Clinical Characteristics and Growth Responses to GH Therapy in Children with Noonan Syndrome.
- Author:
Il Tae HWANG
;
Choong Ho SHIN
;
Sei Won YANG
- Publication Type:Original Article
- Keywords:
Noonan syndrome;
Growth hormone therapy
- MeSH:
Adult;
Child*;
Facies;
Heart Defects, Congenital;
Humans;
Noonan Syndrome*;
Retrospective Studies;
Turner Syndrome
- From:Journal of Korean Society of Pediatric Endocrinology
2003;8(2):149-155
- CountryRepublic of Korea
- Language:Korean
-
Abstract:
PURPOSE:Noonan syndrome(NS) is characterized by short stature, congenital heart disease, and typical facies. Recombinant human growth hormone(GH) has been reported to improve growth rate in a similar fashion to that seen in Turner syndrome. We investigated the clinical characteristics and growth reponses to GH therapy in children with NS. METHODS:The cases of sixty seven patients with NS were reviewed retrospectively. Ten of the 65 patients were assessed height, weight and pubertal stage every 3 months during GH therapy.
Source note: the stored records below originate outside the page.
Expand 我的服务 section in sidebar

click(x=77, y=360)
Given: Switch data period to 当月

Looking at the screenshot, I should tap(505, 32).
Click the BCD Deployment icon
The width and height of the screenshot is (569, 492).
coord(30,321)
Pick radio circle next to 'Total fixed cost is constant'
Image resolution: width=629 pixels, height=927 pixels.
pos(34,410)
RESULTS:Webbed neck(70%), delayed development(59.7%), low set posterior hairline(56.7%), eye abnormalities(56.7%) and mental retardation(55.2%) were the leading clinical characteristics. Short stature below the 3rd percentile was presented in 73.8 %. Growth patterns in NS children were variable and the evaluation of their growth must be individualized. The increments of height SDS were significant in children with GH therapy(height SDS:from -2.8+/-.6 to -2.3+/-.9, growth velocity:from 4.4+/-.8 cm to 9.2+/-.9 cm during first year, and 6.1+/-.1 cm during second year) (P<0.05). CONCLUSION: This study characterized the clinical profiles in Korean children with NS, which should be further extended with more children with NS. Additionally, the significant increase in final adult height after GH therapy in children with NS should be observed.